Embora considerado um elemento decorativo, o azulejo expandiu seu potencial quando foi aplicado em contínua relação com o projeto arquitetônico, muitas vezes desde as primeiras concepções, concebendo construção e revestimento como uma unidade. Entretanto, apesar dessa relação intrínseca, já que os elementos artísticos se tornaram um complemento quase obrigatório para os projetos da época – incluindo escultura, pintura, azulejaria, etc. –, Bruand (1999) reafirma que coube a arquitetura o posto de liderança. Era sempre o arquiteto quem decidia qual o papel seria atribuído ao pintor ou ao escultor, posicionando a obra de arte no lugar adequado. Ou seja, a participação desta jamais afetaria a parte estrutural do edifício, tendo como objetivo sublimar o caráter de simples vedação das paredes.

Sobre o emblemático caso do Palácio Capanema, assinalado por muitos como o primeiro exemplar modernista do Brasil e o primeiro também a reviver o uso dos azulejos, Lucio Costa, arquiteto na equipe, afirma que o revestimento de azulejos no pavimento térreo e o sentido fluído adotado na composição dos grandes painéis tem a função muito clara de amortecer a densidade das paredes a fim de tirar-lhes qualquer impressão de suporte, pois o bloco superior não se apoia nelas, mas nas colunas.

Dados do exercício:
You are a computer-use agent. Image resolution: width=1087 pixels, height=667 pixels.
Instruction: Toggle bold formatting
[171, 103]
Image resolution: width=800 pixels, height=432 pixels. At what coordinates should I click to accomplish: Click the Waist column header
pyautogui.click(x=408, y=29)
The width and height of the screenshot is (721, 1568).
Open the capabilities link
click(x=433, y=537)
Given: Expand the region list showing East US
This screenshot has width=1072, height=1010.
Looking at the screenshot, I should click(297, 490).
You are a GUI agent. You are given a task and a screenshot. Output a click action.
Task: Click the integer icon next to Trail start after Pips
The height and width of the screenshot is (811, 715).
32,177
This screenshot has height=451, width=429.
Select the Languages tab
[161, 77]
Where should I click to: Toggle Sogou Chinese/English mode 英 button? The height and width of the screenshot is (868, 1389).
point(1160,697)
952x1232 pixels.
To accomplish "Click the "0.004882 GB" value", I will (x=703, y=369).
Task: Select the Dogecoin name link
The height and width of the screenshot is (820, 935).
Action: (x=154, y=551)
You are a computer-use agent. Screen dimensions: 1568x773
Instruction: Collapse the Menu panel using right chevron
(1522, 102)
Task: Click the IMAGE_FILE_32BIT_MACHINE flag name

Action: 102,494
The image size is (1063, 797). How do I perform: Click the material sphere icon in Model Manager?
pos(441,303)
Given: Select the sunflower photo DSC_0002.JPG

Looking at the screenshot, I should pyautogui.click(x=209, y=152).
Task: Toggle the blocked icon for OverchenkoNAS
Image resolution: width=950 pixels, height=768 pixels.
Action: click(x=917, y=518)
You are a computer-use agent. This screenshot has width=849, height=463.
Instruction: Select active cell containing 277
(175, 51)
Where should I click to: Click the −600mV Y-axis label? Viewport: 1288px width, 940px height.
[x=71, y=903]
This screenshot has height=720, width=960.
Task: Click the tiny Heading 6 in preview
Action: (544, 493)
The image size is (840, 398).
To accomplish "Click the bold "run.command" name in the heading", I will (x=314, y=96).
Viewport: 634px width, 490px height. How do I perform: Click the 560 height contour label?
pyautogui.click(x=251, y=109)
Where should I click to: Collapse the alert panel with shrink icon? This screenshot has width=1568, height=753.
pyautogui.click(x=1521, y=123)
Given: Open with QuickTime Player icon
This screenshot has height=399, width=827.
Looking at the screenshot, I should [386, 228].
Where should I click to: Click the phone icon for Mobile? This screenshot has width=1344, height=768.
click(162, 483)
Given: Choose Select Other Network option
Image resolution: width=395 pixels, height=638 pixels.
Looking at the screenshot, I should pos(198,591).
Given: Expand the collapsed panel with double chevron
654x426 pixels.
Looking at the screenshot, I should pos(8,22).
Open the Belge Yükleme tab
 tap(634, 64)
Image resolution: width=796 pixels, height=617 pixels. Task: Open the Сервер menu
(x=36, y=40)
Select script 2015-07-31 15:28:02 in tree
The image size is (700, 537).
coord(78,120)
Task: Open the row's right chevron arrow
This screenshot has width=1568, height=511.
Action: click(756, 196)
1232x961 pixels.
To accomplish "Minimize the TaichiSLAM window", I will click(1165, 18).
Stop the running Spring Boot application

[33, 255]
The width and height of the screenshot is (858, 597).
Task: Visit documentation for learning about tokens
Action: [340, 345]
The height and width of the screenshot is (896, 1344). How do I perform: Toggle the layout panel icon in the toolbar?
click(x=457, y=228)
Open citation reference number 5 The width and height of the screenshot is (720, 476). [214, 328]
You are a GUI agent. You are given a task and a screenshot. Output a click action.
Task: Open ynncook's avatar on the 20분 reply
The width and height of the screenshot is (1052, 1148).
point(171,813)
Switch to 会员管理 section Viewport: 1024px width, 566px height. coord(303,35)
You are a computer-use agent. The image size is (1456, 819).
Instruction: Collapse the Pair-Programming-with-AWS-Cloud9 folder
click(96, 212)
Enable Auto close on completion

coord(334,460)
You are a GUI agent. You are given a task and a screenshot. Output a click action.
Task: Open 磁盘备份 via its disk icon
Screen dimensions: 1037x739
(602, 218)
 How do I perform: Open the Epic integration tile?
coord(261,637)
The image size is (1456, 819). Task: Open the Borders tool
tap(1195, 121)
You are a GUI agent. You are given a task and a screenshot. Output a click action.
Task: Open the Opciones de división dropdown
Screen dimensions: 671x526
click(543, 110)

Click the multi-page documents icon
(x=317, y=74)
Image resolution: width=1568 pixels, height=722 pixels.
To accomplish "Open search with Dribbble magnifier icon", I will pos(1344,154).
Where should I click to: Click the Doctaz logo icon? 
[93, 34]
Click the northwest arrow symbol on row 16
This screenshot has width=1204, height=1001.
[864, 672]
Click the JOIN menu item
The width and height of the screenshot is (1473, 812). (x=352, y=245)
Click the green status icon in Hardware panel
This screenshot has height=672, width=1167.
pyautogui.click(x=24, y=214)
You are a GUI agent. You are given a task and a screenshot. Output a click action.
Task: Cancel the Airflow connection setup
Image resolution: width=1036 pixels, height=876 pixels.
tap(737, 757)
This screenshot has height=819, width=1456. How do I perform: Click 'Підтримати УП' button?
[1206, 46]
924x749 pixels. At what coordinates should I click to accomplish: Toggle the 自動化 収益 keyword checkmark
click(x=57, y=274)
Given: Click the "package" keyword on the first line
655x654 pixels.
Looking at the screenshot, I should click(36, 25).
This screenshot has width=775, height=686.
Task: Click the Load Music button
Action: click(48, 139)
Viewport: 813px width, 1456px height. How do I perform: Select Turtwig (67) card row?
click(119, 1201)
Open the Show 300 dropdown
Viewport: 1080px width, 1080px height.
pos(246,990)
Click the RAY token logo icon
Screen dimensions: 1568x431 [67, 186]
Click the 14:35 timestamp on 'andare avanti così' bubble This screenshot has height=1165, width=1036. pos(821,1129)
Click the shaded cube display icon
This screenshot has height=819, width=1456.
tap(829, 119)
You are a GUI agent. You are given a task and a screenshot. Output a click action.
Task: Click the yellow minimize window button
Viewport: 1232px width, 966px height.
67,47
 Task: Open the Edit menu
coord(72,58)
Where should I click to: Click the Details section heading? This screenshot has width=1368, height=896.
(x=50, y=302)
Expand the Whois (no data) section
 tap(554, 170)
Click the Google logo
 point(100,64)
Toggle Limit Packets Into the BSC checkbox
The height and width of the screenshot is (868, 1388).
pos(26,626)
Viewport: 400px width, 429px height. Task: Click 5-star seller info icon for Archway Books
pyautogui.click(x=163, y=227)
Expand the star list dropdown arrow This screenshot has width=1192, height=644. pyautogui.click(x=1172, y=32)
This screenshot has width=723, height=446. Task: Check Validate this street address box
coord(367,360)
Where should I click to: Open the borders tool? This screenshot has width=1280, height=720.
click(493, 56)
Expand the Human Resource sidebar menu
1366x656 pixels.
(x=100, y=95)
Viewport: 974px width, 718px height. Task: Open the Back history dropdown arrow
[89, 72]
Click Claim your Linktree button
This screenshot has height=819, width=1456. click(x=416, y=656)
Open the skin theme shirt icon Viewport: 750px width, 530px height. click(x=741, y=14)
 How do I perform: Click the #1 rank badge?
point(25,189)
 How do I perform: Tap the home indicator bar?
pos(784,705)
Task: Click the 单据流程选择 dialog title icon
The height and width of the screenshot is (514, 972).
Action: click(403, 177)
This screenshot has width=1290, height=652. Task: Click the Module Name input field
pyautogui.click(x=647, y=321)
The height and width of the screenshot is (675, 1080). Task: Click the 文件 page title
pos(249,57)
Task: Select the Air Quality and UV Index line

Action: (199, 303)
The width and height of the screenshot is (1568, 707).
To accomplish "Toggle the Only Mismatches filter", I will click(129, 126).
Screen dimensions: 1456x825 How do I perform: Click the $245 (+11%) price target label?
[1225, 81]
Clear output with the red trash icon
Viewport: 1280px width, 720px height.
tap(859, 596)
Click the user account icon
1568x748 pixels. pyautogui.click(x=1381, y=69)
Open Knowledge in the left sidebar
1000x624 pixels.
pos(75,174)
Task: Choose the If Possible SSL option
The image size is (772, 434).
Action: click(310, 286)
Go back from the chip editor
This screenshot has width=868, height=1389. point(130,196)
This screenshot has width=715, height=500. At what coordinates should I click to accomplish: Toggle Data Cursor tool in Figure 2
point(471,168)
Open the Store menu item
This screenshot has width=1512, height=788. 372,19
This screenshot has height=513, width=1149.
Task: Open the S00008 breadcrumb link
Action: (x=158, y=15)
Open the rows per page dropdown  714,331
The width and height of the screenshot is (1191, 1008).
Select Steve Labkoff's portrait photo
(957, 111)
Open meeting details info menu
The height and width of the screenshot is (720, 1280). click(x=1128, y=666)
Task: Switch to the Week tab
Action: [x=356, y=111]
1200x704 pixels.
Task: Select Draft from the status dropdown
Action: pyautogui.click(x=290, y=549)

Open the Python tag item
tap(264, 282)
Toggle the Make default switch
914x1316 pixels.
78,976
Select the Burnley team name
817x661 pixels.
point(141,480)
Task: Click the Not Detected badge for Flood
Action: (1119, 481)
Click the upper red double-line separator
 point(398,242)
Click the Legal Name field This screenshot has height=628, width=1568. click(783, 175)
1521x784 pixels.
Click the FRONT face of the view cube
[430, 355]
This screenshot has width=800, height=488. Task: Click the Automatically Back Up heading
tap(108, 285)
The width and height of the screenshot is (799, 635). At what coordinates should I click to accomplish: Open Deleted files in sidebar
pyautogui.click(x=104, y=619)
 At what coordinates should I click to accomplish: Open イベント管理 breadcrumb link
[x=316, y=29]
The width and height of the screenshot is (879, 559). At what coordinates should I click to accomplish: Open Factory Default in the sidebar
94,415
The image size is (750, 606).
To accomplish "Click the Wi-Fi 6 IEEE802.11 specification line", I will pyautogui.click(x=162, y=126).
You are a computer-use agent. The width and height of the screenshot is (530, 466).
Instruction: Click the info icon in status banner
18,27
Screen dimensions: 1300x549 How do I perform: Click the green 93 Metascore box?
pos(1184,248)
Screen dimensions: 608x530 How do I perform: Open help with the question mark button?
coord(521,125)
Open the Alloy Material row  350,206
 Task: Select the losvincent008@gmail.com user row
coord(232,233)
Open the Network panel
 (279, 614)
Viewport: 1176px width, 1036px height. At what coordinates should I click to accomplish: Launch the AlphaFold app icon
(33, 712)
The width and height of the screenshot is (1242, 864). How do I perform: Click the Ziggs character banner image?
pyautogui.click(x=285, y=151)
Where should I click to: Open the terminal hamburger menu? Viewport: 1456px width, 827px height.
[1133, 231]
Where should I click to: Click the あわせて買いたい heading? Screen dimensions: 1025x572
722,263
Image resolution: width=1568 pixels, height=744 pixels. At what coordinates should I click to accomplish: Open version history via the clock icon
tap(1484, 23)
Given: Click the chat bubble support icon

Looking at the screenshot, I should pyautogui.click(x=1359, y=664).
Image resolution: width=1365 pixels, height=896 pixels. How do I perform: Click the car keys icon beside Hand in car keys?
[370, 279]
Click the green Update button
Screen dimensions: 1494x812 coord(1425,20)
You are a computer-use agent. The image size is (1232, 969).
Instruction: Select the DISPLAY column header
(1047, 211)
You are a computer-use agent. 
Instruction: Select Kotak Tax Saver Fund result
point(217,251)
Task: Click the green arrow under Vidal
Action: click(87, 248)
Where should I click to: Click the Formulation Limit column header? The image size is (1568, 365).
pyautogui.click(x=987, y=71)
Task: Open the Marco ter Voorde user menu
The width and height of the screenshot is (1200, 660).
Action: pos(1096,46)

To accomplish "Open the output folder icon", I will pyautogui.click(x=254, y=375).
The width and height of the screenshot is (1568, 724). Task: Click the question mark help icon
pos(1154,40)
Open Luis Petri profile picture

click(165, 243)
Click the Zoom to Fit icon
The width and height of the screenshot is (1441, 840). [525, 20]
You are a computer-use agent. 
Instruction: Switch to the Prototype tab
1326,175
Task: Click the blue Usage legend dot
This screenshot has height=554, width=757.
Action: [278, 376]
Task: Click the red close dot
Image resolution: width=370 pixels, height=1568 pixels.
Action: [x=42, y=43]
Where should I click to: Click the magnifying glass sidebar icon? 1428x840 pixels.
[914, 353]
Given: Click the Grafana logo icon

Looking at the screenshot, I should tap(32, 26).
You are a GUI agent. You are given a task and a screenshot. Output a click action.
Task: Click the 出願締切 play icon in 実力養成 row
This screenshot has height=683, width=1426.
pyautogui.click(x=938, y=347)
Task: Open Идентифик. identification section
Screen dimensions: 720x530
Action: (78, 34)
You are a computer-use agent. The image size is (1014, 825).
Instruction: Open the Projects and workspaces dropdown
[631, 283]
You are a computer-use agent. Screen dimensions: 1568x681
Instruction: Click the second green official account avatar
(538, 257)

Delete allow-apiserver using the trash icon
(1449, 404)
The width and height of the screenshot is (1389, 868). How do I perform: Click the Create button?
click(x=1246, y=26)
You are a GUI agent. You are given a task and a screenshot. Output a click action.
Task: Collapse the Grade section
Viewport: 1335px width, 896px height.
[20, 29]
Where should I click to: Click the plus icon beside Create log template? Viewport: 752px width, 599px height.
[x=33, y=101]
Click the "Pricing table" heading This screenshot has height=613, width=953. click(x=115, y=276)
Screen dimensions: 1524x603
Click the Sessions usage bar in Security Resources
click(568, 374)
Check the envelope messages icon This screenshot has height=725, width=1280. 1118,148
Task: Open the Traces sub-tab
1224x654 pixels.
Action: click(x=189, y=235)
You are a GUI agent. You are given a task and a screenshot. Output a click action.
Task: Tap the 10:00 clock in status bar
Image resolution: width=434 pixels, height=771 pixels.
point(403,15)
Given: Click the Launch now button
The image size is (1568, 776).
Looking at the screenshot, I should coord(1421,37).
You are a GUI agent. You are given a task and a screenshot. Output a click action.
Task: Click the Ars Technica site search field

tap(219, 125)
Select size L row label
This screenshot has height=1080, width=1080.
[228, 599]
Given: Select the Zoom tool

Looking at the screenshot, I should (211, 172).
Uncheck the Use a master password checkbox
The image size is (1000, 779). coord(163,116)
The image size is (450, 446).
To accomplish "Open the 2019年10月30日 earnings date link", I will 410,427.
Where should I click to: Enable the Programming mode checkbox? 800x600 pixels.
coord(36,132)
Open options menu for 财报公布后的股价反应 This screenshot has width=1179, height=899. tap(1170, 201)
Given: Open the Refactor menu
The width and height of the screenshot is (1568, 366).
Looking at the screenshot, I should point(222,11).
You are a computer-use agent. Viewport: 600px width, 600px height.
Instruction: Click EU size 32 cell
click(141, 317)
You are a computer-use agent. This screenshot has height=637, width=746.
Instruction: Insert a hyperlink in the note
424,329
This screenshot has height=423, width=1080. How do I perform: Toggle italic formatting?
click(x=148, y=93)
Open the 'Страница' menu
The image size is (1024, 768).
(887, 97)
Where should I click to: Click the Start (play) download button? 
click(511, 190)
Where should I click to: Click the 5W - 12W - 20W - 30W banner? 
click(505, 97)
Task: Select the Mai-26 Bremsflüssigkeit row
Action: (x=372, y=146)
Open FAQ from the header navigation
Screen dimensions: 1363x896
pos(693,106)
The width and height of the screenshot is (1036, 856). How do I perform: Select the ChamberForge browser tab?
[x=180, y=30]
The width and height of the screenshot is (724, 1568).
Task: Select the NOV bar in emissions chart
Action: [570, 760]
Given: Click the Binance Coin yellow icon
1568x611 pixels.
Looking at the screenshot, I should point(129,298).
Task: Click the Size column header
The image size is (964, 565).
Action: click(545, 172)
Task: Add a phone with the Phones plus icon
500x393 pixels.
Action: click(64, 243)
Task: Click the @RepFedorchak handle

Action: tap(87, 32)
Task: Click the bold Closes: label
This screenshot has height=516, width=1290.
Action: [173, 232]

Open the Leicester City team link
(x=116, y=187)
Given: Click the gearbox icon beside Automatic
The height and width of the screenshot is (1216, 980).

Tarefas:
1. Cite integralmente, sem qualquer alteração, o texto sobre o azulejo na arquitetura.
2. Imprima sem alterações as linhas da listagem, do início dela até a linha que contém "(1522, 102)", incluindo as duas extremidades.

Respostas:
1.
Embora considerado um elemento decorativo, o azulejo expandiu seu potencial quando foi aplicado em contínua relação com o projeto arquitetônico, muitas vezes desde as primeiras concepções, concebendo construção e revestimento como uma unidade. Entretanto, apesar dessa relação intrínseca, já que os elementos artísticos se tornaram um complemento quase obrigatório para os projetos da época – incluindo escultura, pintura, azulejaria, etc. –, Bruand (1999) reafirma que coube a arquitetura o posto de liderança. Era sempre o arquiteto quem decidia qual o papel seria atribuído ao pintor ou ao escultor, posicionando a obra de arte no lugar adequado. Ou seja, a participação desta jamais afetaria a parte estrutural do edifício, tendo como objetivo sublimar o caráter de simples vedação das paredes.

Sobre o emblemático caso do Palácio Capanema, assinalado por muitos como o primeiro exemplar modernista do Brasil e o primeiro também a reviver o uso dos azulejos, Lucio Costa, arquiteto na equipe, afirma que o revestimento de azulejos no pavimento térreo e o sentido fluído adotado na composição dos grandes painéis tem a função muito clara de amortecer a densidade das paredes a fim de tirar-lhes qualquer impressão de suporte, pois o bloco superior não se apoia nelas, mas nas colunas.

2.
You are a computer-use agent. Image resolution: width=1087 pixels, height=667 pixels.
Instruction: Toggle bold formatting
[171, 103]
Image resolution: width=800 pixels, height=432 pixels. At what coordinates should I click to accomplish: Click the Waist column header
pyautogui.click(x=408, y=29)
The width and height of the screenshot is (721, 1568).
Open the capabilities link
click(x=433, y=537)
Given: Expand the region list showing East US
This screenshot has width=1072, height=1010.
Looking at the screenshot, I should click(297, 490).
You are a GUI agent. You are given a task and a screenshot. Output a click action.
Task: Click the integer icon next to Trail start after Pips
The height and width of the screenshot is (811, 715).
32,177
This screenshot has height=451, width=429.
Select the Languages tab
[161, 77]
Where should I click to: Toggle Sogou Chinese/English mode 英 button? The height and width of the screenshot is (868, 1389).
point(1160,697)
952x1232 pixels.
To accomplish "Click the "0.004882 GB" value", I will (x=703, y=369).
Task: Select the Dogecoin name link
The height and width of the screenshot is (820, 935).
Action: (x=154, y=551)
You are a computer-use agent. Screen dimensions: 1568x773
Instruction: Collapse the Menu panel using right chevron
(1522, 102)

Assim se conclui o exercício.